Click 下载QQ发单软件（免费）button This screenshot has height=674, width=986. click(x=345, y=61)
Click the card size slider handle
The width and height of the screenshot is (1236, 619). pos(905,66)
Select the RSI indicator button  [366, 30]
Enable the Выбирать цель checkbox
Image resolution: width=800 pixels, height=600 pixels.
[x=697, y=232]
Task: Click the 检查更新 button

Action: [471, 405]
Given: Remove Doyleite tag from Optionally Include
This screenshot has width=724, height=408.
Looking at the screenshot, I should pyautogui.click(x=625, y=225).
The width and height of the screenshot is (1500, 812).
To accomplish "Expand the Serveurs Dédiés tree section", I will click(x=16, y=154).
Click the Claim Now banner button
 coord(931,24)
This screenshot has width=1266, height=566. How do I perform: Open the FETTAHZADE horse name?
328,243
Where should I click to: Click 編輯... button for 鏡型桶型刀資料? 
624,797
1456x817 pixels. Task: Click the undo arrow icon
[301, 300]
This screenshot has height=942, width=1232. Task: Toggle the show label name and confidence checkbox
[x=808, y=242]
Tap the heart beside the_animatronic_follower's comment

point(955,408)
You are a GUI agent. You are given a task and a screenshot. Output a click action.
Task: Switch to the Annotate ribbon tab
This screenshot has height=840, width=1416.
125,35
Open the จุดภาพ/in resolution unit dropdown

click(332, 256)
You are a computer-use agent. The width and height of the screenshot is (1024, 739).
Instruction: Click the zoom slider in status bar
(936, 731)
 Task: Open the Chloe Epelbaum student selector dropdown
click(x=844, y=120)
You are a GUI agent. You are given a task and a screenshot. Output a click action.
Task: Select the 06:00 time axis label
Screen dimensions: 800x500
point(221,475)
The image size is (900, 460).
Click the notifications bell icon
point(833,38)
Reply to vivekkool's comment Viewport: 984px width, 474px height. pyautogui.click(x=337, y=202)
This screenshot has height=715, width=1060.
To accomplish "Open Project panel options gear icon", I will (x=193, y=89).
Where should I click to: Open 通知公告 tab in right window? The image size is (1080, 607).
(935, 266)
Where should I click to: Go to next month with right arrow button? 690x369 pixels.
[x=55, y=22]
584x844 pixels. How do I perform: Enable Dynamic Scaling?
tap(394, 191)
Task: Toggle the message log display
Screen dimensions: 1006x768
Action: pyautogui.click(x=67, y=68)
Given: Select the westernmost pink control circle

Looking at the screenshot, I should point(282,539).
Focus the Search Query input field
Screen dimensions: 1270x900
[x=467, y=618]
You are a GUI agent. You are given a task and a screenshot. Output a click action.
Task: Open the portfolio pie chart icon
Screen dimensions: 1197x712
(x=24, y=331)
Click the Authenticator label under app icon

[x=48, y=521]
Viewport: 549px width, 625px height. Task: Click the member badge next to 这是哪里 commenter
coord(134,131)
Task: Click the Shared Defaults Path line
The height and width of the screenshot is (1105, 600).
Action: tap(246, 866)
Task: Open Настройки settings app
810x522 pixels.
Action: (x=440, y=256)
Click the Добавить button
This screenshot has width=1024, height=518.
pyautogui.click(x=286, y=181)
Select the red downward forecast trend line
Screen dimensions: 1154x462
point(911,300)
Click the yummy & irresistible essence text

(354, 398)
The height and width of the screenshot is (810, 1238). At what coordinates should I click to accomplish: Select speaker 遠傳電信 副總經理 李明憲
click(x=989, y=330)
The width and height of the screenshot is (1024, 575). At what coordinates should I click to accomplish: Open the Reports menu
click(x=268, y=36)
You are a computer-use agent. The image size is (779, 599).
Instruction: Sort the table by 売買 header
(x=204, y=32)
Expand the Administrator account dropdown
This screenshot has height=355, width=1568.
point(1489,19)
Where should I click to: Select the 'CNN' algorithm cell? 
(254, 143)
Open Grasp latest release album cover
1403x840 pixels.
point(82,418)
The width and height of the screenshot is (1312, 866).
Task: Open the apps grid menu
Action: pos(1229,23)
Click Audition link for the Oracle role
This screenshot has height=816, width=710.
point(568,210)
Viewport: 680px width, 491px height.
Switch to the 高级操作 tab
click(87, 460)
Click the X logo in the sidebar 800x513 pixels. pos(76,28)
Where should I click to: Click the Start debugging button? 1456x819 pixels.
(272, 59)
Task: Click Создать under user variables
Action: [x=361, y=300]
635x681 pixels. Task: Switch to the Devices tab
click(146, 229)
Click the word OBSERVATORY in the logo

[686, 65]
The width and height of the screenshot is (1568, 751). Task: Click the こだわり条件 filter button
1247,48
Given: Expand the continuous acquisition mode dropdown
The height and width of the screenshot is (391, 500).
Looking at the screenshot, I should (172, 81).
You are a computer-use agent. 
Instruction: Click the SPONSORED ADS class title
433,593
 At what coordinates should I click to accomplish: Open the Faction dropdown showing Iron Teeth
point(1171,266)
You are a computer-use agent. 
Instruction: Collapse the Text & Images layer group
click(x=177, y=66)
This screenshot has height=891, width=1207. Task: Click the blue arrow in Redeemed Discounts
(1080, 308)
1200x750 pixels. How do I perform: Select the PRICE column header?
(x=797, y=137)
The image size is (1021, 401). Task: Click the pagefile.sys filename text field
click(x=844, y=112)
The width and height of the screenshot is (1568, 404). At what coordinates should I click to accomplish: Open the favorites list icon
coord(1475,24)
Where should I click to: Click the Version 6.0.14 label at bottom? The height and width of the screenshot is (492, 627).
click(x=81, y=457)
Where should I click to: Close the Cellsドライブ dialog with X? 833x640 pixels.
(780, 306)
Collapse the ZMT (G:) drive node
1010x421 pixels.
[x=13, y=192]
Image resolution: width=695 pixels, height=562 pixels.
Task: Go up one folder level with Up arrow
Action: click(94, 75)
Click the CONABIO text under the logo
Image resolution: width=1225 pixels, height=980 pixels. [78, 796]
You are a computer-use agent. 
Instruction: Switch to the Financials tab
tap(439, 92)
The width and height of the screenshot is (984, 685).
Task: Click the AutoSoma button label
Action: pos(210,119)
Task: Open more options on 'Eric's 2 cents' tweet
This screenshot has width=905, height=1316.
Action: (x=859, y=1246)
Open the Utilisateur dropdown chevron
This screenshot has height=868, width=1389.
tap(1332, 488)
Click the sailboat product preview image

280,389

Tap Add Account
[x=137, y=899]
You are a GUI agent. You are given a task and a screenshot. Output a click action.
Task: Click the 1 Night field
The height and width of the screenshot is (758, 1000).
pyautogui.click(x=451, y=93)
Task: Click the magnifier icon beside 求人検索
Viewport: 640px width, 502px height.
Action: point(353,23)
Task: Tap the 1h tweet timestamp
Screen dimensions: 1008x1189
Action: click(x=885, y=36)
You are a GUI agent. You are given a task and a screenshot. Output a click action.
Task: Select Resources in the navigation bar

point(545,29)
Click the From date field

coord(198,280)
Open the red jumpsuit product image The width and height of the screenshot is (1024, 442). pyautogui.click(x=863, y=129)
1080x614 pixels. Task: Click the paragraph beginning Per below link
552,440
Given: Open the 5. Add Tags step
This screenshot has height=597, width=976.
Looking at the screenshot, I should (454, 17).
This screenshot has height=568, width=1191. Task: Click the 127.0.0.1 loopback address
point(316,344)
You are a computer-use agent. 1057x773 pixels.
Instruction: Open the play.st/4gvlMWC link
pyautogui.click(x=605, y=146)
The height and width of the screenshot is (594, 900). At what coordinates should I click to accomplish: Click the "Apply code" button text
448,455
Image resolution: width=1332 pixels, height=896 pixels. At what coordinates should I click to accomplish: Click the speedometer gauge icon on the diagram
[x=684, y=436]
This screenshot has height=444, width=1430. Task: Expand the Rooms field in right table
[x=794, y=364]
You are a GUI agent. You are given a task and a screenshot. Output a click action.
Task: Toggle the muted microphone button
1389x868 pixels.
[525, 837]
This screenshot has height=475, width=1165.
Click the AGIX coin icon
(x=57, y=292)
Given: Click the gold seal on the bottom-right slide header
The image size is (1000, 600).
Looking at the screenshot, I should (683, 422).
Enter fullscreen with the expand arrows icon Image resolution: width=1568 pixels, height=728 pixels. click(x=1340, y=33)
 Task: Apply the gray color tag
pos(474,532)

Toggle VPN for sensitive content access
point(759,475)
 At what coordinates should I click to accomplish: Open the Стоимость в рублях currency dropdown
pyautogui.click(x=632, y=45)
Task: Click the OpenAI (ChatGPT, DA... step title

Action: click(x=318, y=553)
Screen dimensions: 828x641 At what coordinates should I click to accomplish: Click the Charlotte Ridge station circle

WHAT THE TASK REQUIRES:
Check each line of the entries for "will" and copy those that have it.

RESULT OF THIS TASK:
To accomplish "Expand the Serveurs Dédiés tree section", I will click(x=16, y=154).
To accomplish "Open Project panel options gear icon", I will (x=193, y=89).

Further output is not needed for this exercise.